Though I heard about him often after I was first introduced to remote viewing in 1983, Russell Targ had left SRI two years before I started my remote viewing training there in 1984. So, unlike the case with Ingo Swann, Hal Puthoff, and others, I didn’t have the chance to meet him personally until 1999. It was then that I was helping organize the founding meeting for the International Remote Viewing Association (IRVA). Since Russell was one of the seminal figures in the development of remote viewing, I thought he deserved a place at the table and so reached out to him. He accepted my invitation and joined the rest of us for the historic get together that led to the formation of IRVA. Since then we have often been in touch both electronically and in person. Russell is one of a kind! (Read more about Russell Targ Here!)
This photo, taken around 1997 by the legendary music-industry photographer Robert Knight, shows Russell on his primary mode of transportation at the time — a motor scooter. A victim of a chronic eye malady that seriously impaired his vision, Russell’s eyesight was later further damaged by a laser in a laboratory accident. Nearly legally blind, he couldn’t drive a car, but did manage the scooter, despite the concerns and objections of family and friends who didn’t think he ought to be on the streets at all driving any conveyance.
Russell with his wife Patty in October 2004 on a visit to Austin Texas to conduct a workshop. I took this photo in front of the Oasis Grill above Lake Travis where I had met them for dinner. The sunsets over the lake from the patio of the Oasis are legendary, and Russell and Patty wanted to enjoy it.
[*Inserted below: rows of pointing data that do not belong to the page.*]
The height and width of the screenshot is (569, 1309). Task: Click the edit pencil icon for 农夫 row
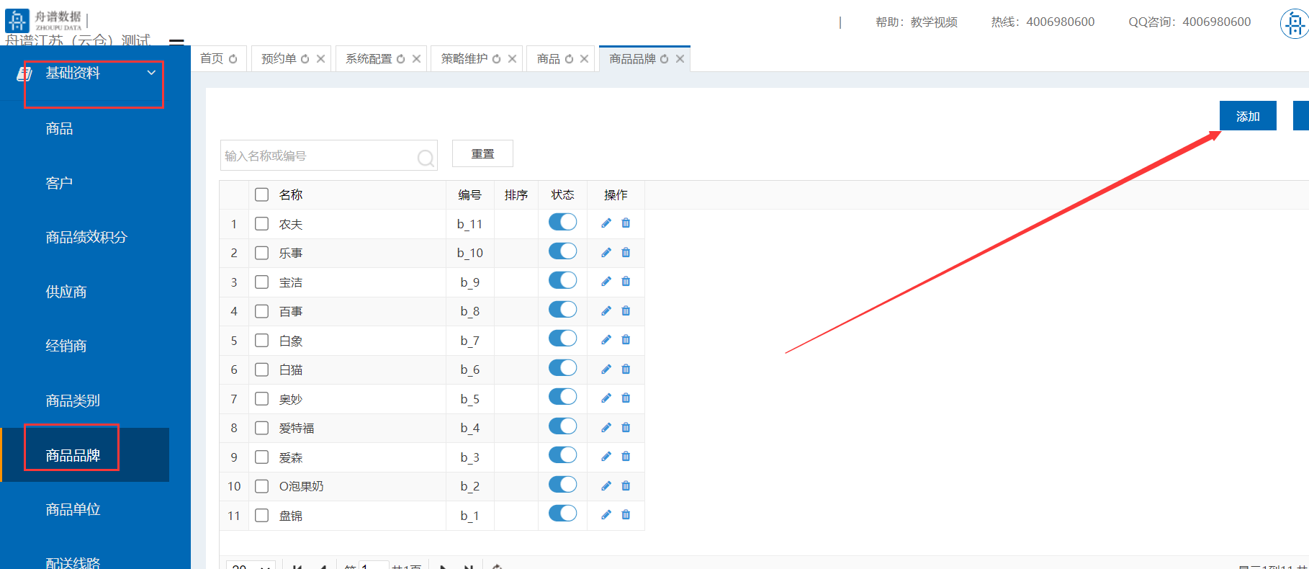click(x=606, y=223)
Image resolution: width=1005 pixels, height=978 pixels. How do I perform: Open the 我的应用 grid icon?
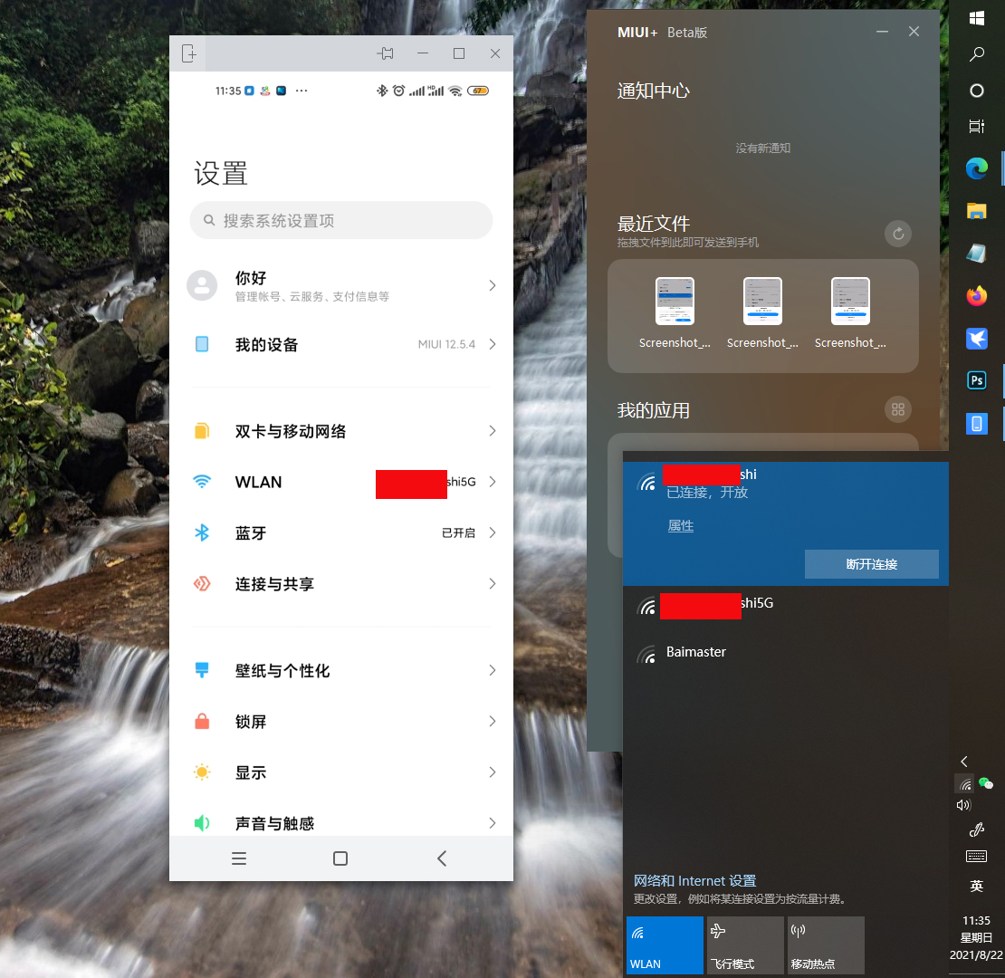point(898,409)
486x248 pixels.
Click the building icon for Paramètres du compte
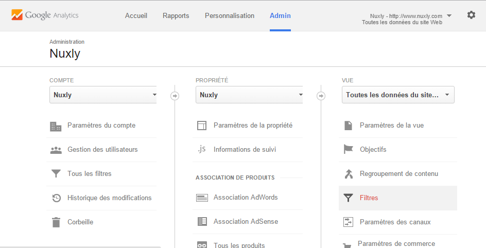pos(56,126)
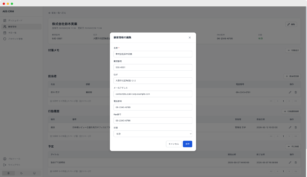Focus the 郵便番号 field with 530-0001
Image resolution: width=307 pixels, height=177 pixels.
[153, 67]
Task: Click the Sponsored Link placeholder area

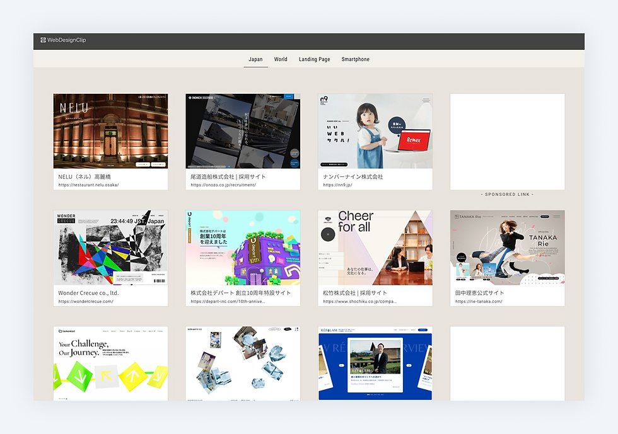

Russell and I at dusk on the patio of the Oasis. During the evening we discussed the manuscript he was working on that would become his next book, The End of Suffering. We disagreed on the nature of time and of human free will — a debate we have enjoyed continuing over the years.
This is a photo I took of Russell when he was visiting in Hal Puthoff’s Austin-based laboratory. Hal, Russell and I were being interviewed for a documentary on Russell’s involvement in remote viewing.